#### What to do
Beginning at the line that contains "Where should I", repeat each line exactly through the last one of the records below, and leave out the pictures.

(Stored records)
>>>

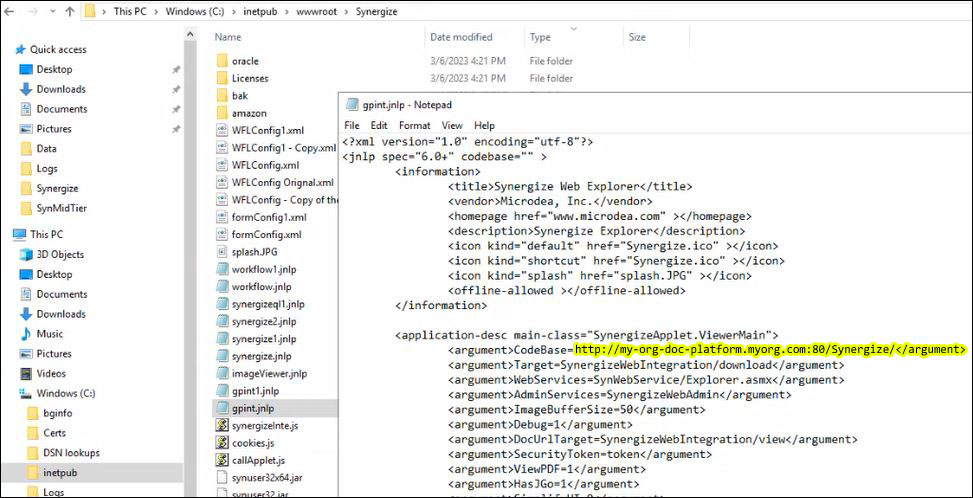Viewport: 973px width, 498px height.
Task: Select the Music library icon in sidebar
Action: (x=27, y=334)
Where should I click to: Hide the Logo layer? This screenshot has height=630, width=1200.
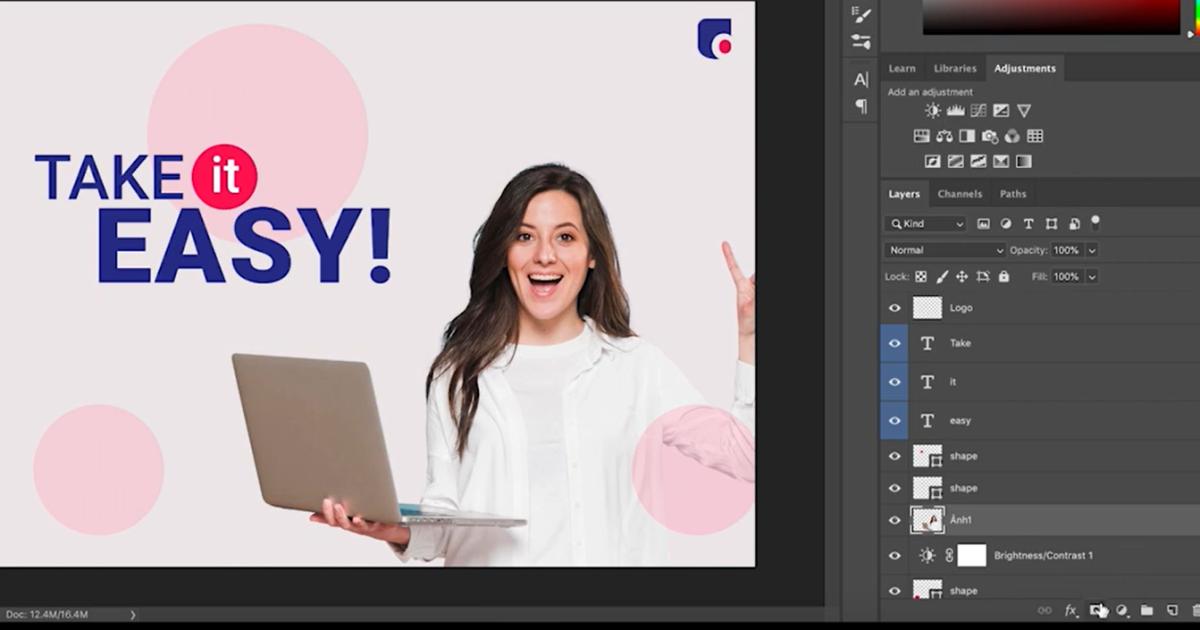[895, 308]
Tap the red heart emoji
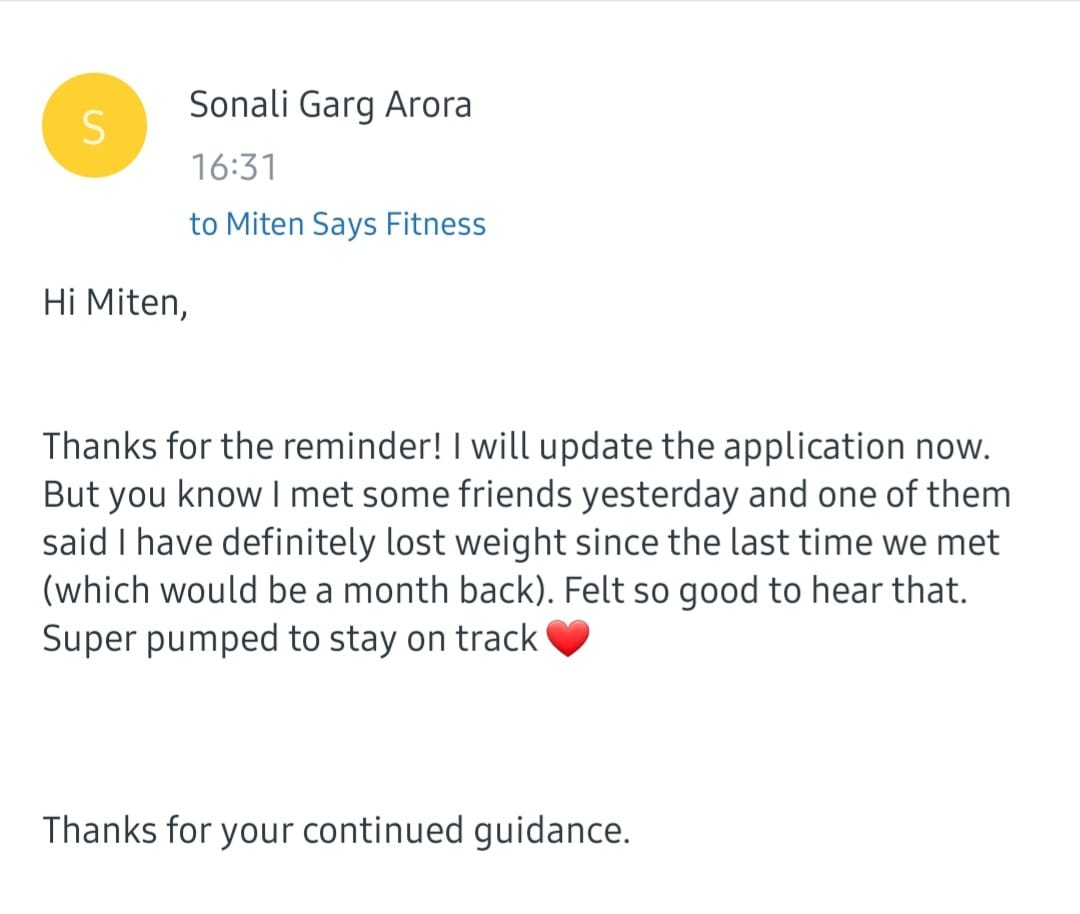Screen dimensions: 1080x914 (x=567, y=638)
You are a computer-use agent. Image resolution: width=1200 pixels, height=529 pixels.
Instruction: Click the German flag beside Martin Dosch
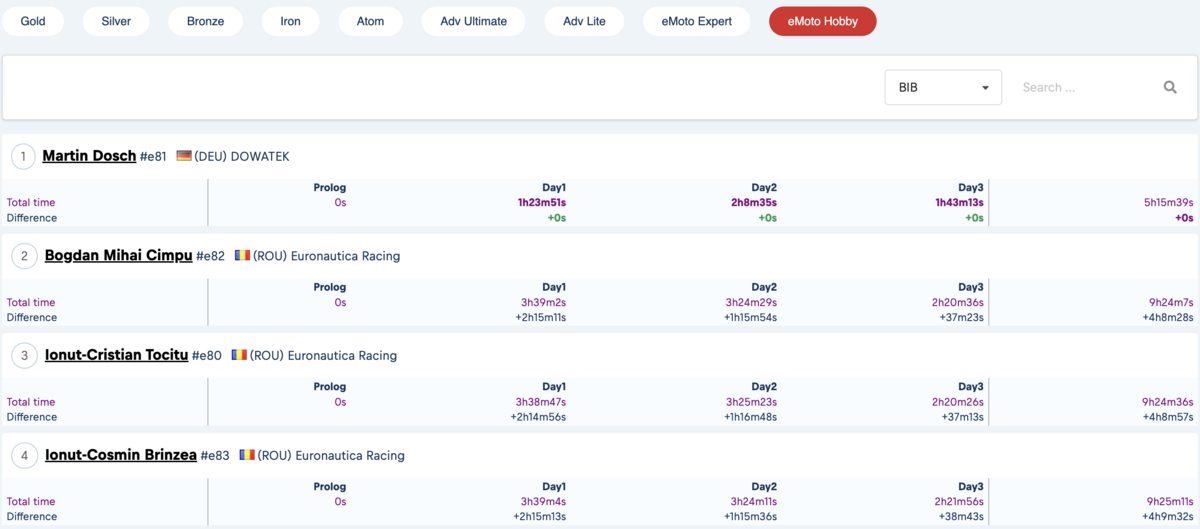point(184,156)
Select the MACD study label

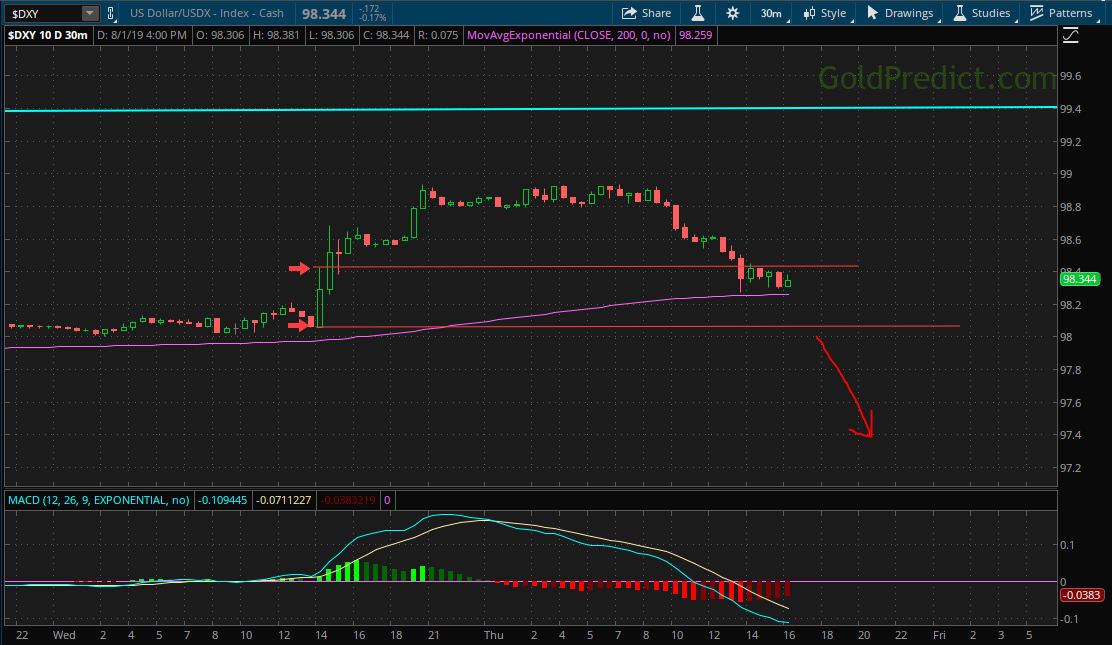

<<<

#### Task result
Where should I click to: Hide the Logo layer? This screenshot has height=630, width=1200.
[895, 308]
Tap the red heart emoji
Screen dimensions: 1080x914 (x=567, y=638)
You are a computer-use agent. Image resolution: width=1200 pixels, height=529 pixels.
Instruction: Click the German flag beside Martin Dosch
point(184,156)
Select the MACD study label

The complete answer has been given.